Intelligence Update: The 90-Day Lag
During the post-COVID supply shocks, the average latency between a Bill of Lading update and the physical availability of goods at the warehouse door stretched to 90 days. Algorithms (and ODD teams) make credit decisions based on the digital status. If the physical status is "Stuck in Customs," the balance sheet is hallucinating solvency.
Field Evidence: The Inventory Mirage
Auto manufacturers double-ordered chips because their ERPs showed "Zero Allocation." The chips existed but were stuck in a data blindspot (at port, un-scanned). When the backlog cleared, manufacturers were flooded with 2x inventory they did not need, crashing the spot price.

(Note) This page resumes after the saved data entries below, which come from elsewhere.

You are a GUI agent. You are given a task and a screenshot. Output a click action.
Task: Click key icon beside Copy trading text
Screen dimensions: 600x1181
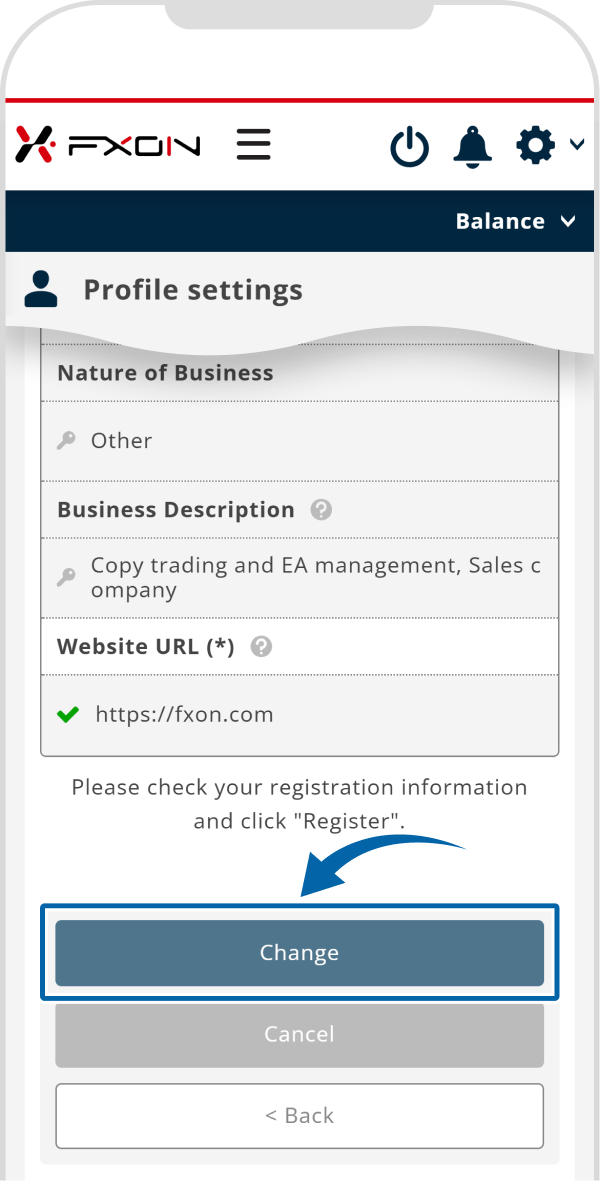pyautogui.click(x=66, y=577)
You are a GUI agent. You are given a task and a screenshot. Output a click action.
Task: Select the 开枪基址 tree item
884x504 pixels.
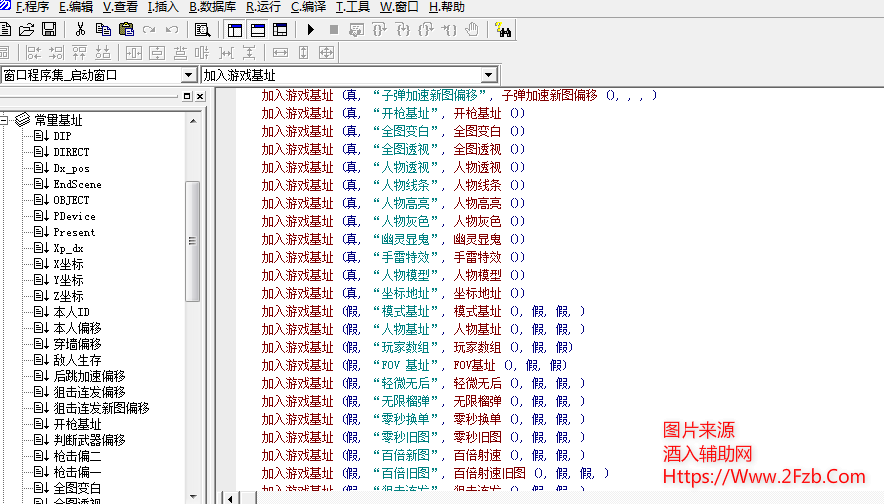coord(77,424)
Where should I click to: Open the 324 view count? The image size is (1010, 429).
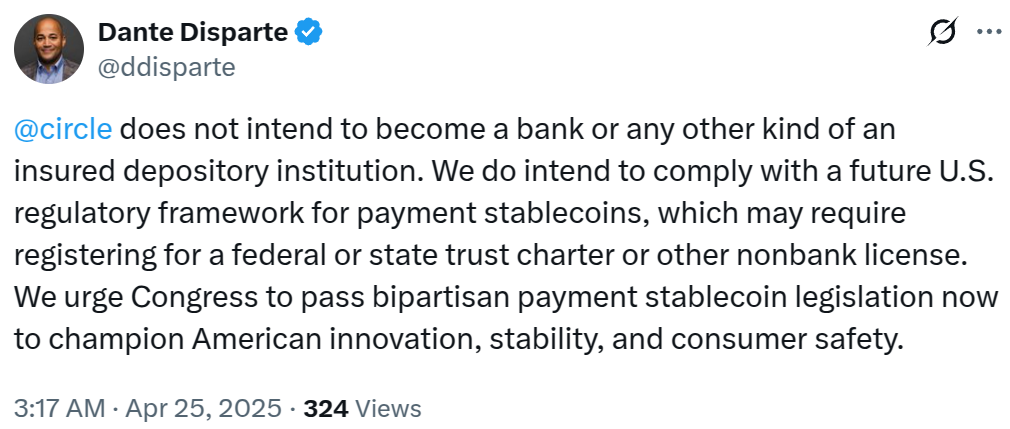[325, 408]
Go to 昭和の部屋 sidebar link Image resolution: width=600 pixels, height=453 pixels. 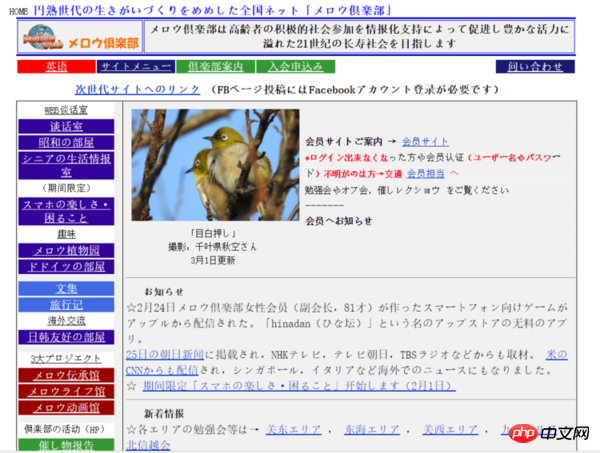click(x=66, y=143)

The Lesson: Your ERP is a historian, not a reporter.
63% of logistics managers report relying on batch updates that are 48 hours old. A container flagged "Arrived" when it hits the port geo-fence might sit there for 3 weeks before it is accessible.
The Lesson: If you audit a company based on "Arrived" goods, you are overestimating their liquidity.
The Verdict
Operational Due Diligence must audit the "Data-to-Dirt" Latency. If the dashboard says "In Stock" but the warehouse manager says "It's in a container under a stack of 50 others," the asset value is zero.